See an example in examples/opensearch.

## CaptchaDetection

Captcha detection middleware for scrapy crawlers.
It gets the HTML code from the response (if present), sends it to the captcha detection web-server
and logs the result.

If you don't want to check exact response if it has captcha, provide meta-key `dont_check_captcha`
with `True` value.

The middleware must be set up with higher precedence (lower number) than RetryMiddleware:
```python
DOWNLOADER_MIDDLEWARES = {
    "crawler_utils.CaptchaDetectionDownloaderMiddleware": 549,  # By default, RetryMiddleware has 550
}
```

Middleware settings:
* ENABLE_CAPTCHA_DETECTOR: bool = True. Whether to enable captcha detection.
* CAPTCHA_SERVICE_URL: str. For an example: http://127.0.0.1:8000

## Sentry logging

You may want to log exceptions during crawling to your Sentry.
Use the `crawler_utils.sentry_logging.SentryLoggingExtension` for this.
Note that sentry_sdk wants to be loaded as earlier as possible.
To satisfy this condition make the extension with negative order:
```python
EXTENSIONS = {
    # Load SentryLogging extension before other extensions.
    "crawler_utils.sentry_logging.SentryLoggingExtension": -1,
}
```

Settings:

SENTRY_DSN: str - Sentry's DSN, where to send events.\
SENTRY_SAMPLE_RATE: float = 1.0 - sample rate for error events.

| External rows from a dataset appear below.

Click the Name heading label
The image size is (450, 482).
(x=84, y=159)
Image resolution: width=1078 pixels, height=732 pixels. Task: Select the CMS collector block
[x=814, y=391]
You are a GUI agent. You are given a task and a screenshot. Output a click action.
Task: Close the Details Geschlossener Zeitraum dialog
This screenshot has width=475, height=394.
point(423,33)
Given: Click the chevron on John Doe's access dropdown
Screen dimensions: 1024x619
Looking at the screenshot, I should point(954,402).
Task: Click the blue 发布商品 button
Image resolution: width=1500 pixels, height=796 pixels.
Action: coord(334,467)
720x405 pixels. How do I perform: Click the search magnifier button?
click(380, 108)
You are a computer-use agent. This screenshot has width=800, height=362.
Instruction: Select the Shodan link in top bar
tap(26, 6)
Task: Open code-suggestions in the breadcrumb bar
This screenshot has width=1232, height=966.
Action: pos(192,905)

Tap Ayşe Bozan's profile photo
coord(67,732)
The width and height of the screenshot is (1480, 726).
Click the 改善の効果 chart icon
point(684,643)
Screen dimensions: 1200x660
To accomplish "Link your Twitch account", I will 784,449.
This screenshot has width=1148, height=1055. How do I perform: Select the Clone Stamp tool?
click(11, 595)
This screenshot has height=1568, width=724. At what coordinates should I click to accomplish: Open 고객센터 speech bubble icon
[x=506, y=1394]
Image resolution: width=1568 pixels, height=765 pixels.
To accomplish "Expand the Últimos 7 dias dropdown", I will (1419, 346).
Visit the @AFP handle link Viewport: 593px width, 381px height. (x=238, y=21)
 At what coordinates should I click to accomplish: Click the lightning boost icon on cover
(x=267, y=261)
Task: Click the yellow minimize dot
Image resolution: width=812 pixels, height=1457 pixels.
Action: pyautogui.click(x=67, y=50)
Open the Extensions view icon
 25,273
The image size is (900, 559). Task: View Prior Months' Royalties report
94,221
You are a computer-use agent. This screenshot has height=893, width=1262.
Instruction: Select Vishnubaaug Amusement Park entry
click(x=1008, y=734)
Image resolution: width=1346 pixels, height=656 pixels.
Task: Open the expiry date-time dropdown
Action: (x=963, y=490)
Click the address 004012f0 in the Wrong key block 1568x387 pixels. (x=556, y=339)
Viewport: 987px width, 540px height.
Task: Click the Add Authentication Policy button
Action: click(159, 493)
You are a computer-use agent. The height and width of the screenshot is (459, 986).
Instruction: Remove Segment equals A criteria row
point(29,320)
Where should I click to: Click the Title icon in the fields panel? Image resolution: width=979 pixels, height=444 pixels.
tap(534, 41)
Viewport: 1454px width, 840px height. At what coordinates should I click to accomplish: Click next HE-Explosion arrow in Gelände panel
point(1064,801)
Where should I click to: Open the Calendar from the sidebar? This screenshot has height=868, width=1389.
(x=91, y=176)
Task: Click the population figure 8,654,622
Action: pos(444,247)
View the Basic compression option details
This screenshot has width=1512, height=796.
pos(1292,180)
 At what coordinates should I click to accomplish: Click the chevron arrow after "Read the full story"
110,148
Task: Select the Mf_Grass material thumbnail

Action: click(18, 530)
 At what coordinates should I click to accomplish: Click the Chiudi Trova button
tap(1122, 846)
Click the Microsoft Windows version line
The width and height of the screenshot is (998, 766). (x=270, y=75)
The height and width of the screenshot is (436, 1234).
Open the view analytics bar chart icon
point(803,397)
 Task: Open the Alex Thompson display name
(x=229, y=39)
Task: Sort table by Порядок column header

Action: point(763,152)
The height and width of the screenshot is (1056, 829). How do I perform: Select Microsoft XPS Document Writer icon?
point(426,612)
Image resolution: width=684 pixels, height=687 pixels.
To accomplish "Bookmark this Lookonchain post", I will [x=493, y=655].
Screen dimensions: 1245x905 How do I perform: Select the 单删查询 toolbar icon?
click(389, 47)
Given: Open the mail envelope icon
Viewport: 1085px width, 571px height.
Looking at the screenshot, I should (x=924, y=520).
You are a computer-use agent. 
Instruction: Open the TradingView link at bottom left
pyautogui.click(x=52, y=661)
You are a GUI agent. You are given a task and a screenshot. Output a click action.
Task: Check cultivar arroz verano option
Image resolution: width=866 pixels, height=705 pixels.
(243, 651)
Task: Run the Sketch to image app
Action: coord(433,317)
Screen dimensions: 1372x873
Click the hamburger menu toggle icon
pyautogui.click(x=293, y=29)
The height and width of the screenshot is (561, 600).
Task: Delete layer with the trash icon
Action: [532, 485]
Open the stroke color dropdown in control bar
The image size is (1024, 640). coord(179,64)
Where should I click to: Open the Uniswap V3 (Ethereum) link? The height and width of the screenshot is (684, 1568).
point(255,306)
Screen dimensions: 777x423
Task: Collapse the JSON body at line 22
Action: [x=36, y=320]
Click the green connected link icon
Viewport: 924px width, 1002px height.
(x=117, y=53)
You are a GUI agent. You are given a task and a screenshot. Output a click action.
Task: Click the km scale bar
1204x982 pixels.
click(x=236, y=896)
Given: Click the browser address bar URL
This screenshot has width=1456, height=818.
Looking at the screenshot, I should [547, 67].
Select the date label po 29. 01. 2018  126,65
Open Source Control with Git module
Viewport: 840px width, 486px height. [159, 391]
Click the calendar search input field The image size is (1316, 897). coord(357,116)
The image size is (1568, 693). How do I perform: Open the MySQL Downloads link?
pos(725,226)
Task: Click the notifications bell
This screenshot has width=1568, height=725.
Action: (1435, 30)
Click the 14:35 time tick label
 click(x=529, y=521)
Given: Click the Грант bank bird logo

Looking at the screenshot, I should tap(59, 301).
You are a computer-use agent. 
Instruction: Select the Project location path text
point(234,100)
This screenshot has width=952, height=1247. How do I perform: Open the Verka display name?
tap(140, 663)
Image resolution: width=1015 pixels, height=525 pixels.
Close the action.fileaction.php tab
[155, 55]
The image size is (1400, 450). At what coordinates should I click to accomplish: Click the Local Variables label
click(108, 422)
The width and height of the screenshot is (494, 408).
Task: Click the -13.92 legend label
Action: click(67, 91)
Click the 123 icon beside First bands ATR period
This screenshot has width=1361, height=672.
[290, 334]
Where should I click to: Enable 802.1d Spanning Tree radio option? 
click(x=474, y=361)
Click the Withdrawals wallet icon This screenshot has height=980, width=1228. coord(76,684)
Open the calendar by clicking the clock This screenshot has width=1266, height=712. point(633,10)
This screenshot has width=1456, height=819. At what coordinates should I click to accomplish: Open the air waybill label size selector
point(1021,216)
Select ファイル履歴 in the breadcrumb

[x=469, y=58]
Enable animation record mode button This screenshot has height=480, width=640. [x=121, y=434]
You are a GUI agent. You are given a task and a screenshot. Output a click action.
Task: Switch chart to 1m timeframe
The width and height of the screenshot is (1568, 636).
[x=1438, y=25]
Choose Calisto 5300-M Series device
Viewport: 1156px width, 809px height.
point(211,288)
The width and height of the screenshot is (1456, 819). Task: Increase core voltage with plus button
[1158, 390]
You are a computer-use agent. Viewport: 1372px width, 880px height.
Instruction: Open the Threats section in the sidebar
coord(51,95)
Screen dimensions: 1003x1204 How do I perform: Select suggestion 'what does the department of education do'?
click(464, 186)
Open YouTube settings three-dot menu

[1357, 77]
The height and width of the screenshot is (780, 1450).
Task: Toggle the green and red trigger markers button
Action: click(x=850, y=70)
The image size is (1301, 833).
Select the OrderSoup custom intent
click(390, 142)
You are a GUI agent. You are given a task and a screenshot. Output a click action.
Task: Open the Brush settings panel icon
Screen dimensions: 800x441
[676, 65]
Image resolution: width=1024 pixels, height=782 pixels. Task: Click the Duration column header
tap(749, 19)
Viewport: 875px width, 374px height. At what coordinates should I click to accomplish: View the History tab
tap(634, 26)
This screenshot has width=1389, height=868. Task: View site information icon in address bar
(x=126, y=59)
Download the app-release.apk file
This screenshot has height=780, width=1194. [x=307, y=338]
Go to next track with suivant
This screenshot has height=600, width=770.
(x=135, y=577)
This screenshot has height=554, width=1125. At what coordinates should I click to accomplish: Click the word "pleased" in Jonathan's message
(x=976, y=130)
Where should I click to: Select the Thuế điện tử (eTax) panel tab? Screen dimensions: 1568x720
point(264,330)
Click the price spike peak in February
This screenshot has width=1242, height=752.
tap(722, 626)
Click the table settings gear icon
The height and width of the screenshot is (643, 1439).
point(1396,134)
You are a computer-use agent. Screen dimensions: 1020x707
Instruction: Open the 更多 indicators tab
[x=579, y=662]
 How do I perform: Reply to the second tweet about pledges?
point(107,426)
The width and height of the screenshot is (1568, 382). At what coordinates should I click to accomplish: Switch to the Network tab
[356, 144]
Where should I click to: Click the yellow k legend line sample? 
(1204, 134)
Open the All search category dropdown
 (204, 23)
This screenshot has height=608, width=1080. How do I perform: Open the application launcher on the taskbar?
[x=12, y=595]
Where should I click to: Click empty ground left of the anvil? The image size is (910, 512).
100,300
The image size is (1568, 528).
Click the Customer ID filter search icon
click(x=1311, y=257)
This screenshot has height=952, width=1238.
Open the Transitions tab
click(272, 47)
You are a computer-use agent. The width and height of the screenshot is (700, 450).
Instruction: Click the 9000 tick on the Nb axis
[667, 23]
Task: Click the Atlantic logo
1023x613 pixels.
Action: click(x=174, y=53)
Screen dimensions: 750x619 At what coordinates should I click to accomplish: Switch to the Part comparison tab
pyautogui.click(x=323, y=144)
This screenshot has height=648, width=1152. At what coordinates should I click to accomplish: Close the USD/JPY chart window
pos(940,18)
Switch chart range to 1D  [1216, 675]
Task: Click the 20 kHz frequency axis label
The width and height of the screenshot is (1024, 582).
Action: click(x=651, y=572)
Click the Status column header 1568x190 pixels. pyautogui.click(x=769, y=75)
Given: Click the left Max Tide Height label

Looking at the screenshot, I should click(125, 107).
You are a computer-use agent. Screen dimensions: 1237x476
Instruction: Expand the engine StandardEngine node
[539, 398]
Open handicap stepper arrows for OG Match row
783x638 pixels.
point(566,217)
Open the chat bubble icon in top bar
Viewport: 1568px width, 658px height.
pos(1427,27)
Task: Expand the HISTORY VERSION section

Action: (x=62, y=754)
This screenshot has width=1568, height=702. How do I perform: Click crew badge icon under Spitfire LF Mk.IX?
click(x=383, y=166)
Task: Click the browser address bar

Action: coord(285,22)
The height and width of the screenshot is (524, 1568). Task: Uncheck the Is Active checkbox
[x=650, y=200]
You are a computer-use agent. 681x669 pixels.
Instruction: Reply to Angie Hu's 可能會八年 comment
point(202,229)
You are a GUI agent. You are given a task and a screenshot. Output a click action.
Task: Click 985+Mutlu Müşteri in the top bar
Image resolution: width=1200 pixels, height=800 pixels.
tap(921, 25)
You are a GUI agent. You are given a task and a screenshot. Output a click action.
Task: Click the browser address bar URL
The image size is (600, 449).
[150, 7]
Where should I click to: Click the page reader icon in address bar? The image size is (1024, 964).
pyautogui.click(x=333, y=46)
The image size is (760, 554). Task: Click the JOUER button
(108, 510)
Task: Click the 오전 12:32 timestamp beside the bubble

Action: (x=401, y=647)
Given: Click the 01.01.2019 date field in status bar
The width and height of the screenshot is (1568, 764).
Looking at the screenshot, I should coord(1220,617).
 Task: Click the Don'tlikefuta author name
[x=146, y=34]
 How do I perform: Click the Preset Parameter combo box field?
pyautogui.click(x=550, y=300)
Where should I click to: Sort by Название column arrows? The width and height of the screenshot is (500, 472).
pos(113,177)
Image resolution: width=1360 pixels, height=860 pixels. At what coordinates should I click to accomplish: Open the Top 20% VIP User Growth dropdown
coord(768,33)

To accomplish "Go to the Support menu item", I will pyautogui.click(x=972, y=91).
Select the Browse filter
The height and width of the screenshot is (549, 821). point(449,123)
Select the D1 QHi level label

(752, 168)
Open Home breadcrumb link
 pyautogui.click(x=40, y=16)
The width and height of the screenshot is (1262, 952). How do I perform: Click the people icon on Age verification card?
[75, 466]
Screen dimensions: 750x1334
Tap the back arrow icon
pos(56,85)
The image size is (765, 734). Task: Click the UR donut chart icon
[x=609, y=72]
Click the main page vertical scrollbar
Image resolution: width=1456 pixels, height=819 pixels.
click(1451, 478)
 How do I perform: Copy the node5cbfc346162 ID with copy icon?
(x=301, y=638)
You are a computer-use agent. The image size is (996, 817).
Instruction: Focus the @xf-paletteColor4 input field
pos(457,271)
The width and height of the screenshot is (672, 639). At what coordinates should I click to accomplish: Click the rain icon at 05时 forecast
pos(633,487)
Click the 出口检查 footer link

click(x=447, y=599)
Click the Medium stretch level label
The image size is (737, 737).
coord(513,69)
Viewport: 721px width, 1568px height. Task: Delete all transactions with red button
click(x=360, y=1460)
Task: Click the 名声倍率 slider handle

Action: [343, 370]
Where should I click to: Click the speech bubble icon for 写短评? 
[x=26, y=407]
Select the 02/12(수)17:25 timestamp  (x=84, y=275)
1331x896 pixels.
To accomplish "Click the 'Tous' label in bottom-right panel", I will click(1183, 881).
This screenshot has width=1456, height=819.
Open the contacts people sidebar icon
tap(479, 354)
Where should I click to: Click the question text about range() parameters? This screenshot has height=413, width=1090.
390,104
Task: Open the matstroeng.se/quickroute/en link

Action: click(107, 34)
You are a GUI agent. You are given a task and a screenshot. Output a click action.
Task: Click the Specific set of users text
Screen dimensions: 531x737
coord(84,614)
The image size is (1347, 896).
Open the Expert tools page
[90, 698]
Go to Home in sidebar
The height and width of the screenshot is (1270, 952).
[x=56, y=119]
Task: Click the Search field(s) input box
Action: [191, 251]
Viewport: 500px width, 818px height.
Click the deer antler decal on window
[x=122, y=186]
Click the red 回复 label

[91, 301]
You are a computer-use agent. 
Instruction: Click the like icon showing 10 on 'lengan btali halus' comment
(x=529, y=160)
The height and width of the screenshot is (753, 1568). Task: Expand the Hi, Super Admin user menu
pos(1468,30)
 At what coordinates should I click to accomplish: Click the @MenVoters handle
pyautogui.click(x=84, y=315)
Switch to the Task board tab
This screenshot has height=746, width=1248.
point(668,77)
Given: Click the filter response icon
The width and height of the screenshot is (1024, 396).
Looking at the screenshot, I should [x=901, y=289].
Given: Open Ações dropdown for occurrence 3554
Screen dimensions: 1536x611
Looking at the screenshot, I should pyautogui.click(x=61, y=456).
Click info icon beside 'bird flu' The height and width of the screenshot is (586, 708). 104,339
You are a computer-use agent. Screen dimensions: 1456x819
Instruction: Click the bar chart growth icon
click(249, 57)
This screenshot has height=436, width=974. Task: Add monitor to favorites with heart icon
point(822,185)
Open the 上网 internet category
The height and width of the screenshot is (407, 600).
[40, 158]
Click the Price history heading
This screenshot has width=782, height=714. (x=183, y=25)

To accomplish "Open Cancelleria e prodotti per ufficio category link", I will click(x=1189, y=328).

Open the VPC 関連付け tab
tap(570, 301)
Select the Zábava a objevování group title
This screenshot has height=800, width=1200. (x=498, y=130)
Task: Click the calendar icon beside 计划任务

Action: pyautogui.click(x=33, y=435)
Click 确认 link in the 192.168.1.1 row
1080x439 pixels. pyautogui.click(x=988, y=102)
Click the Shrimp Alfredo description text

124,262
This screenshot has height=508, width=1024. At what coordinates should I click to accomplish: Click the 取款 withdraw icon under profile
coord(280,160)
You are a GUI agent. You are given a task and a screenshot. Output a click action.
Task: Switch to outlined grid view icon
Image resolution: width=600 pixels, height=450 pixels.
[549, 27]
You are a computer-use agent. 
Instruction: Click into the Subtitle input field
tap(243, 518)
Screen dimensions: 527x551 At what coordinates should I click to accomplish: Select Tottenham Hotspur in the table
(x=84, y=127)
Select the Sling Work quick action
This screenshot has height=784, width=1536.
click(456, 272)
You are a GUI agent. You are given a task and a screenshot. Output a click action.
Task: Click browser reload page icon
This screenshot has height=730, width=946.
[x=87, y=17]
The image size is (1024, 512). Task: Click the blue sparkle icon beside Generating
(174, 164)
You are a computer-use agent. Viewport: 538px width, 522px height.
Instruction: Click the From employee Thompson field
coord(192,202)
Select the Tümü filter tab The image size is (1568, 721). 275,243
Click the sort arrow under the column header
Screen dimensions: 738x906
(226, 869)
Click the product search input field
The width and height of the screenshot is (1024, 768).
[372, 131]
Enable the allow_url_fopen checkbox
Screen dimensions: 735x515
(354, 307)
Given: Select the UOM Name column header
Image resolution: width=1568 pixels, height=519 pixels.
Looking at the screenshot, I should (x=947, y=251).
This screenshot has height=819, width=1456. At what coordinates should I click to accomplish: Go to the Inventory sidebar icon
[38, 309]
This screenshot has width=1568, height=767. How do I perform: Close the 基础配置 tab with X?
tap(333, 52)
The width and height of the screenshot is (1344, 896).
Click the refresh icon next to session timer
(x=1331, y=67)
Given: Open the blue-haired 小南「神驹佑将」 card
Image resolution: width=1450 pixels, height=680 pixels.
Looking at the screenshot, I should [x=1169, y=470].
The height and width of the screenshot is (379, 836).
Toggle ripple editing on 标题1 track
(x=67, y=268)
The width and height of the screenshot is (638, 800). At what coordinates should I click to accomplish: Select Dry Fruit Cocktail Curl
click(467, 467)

Must be in range from 0.0 to 1.0.\
SENTRY_TRACES_SAMPLE_RATE: float = 1.0 - the percentage chance a given transaction will be sent to Sentry.\
SENTRY_ATTACH_STACKTRACE: bool = False - whether to attach stacktrace for error events.\
SENTRY_MAX_BREADCRUMBS: int = 10 - max breadcrumbs to capture with Sentry.

For an example, check `examples/sentry_logging`.